Me da las indicaciones: no hace falta tener fe, voy a beber el café de a pequeños sorbos. voy a pensar en eso que no me deja dormir. Le hace una seña al mozo y me traen un pocillo de café de un pálido sabor anisado. Bebo despacio. Al terminarlo le acerco el pocillo. La gitana lo observa en silencio, los minutos parecen eternos y cuando menos lo espero, lo gira de golpe contra el plato. Entonces vuelve a mirarme y me clava sus ojos negros.

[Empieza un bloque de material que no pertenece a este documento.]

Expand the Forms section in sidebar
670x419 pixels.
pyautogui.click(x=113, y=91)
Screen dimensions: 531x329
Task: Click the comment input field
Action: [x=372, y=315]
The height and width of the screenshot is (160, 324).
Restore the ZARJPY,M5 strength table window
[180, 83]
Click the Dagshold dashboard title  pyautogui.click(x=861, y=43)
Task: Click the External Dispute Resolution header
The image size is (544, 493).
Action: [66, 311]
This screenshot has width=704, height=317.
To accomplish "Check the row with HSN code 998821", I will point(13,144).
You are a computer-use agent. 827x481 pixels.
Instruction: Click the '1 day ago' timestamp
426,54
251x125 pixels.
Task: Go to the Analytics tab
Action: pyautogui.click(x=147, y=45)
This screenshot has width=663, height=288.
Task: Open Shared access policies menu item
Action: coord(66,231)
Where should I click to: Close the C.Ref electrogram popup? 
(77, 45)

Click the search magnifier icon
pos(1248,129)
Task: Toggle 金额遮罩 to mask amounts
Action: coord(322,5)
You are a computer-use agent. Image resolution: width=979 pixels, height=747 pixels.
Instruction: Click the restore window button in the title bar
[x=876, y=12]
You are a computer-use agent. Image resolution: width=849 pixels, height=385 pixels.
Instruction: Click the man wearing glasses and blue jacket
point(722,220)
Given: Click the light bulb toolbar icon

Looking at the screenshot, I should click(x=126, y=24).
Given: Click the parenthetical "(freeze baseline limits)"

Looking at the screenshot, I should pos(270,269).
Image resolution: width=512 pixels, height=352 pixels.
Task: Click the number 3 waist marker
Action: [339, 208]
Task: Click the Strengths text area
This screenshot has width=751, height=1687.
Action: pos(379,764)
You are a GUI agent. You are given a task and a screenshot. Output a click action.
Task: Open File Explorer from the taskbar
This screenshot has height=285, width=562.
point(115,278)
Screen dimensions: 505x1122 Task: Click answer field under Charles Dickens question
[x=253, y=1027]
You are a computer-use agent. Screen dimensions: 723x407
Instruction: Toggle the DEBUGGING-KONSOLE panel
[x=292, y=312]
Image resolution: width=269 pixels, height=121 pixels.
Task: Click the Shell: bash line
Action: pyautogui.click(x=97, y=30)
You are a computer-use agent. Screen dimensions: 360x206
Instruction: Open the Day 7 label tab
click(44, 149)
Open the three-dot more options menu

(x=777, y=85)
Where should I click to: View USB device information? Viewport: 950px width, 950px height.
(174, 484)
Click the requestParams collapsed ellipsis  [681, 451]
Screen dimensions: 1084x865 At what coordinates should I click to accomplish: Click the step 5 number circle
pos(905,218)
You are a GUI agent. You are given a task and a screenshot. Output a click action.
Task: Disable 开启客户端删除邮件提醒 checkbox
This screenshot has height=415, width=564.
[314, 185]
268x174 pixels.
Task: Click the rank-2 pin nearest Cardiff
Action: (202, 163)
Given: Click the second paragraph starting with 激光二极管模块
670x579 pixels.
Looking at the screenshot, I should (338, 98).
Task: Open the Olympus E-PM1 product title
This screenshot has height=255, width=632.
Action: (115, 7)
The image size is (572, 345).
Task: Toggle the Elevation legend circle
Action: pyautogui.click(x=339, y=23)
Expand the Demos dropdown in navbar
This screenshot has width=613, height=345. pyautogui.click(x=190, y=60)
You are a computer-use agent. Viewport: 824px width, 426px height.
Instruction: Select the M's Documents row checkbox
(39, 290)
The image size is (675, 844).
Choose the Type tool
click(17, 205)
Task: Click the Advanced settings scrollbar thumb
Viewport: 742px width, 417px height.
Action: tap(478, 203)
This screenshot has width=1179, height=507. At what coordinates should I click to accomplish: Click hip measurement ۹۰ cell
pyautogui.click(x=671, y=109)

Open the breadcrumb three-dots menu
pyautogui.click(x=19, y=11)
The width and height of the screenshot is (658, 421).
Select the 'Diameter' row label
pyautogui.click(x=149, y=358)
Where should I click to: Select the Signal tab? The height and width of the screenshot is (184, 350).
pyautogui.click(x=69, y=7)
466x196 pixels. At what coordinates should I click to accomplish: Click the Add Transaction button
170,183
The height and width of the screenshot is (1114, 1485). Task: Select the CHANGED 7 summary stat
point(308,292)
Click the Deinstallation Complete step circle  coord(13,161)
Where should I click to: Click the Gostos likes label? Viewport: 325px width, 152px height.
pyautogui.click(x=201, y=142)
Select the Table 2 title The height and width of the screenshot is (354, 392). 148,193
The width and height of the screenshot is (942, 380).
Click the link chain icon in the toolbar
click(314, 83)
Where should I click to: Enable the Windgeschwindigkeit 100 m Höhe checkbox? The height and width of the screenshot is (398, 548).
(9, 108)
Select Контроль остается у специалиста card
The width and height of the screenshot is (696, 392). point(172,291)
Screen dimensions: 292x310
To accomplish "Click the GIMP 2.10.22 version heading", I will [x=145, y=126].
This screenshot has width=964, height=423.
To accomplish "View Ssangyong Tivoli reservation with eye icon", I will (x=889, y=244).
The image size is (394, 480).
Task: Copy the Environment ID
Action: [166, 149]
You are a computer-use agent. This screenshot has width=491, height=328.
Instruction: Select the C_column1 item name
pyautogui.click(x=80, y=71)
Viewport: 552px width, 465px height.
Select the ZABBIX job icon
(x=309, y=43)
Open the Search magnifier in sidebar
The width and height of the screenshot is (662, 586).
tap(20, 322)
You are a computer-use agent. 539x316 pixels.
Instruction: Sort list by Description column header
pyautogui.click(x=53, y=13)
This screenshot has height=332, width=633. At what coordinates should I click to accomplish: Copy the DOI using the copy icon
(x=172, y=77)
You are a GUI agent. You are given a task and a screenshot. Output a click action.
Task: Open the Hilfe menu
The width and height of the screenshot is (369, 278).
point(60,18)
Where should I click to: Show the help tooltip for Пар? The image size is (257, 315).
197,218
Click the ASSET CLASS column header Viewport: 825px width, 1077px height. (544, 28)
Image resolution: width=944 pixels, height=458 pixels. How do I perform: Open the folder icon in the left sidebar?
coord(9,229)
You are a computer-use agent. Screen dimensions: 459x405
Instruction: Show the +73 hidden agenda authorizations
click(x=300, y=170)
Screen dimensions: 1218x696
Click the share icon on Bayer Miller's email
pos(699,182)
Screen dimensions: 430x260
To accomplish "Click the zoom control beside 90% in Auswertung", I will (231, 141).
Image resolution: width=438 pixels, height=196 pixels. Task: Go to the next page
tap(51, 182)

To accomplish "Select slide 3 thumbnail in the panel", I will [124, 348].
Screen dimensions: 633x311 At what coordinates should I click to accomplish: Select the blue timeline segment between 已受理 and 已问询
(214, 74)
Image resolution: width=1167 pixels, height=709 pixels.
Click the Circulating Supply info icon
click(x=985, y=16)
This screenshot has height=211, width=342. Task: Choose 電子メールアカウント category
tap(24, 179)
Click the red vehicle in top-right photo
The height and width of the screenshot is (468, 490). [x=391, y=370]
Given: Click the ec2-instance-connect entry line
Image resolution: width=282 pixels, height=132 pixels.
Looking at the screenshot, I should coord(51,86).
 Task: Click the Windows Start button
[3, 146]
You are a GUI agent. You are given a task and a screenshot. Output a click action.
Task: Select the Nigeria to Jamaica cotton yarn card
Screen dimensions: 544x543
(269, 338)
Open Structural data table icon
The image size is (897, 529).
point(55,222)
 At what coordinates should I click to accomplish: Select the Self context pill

Habla de un camino largo y difícil,  pero correcto. Habla de construir algo sólido. Me da buenos presagios a corto plazo. Tenés que confiar más en vos. No comprendo demasiado de qué habla pero dice que tuve suerte en llegar hasta acá y me pide una colaboración a consciencia. Hay que aprender a dar para poder recibir, así es el universo, hijo. Meto la mano en el bolsillo y saco mis últimos veinte pesos.  Alejate de la locura de esa mujer. No me atrevo a preguntarle nada entonces nos despedimos y salgo del bar. Vuelvo a mirar el celular, pero esta vez, busco el nombre de Sofía y lo elimino. Las palabras de la gitana me llevan a comprender que no existe peor conspiración que la que uno mismo puede llegar a procurarse y entre cavilaciones elijo regresar caminando a casa.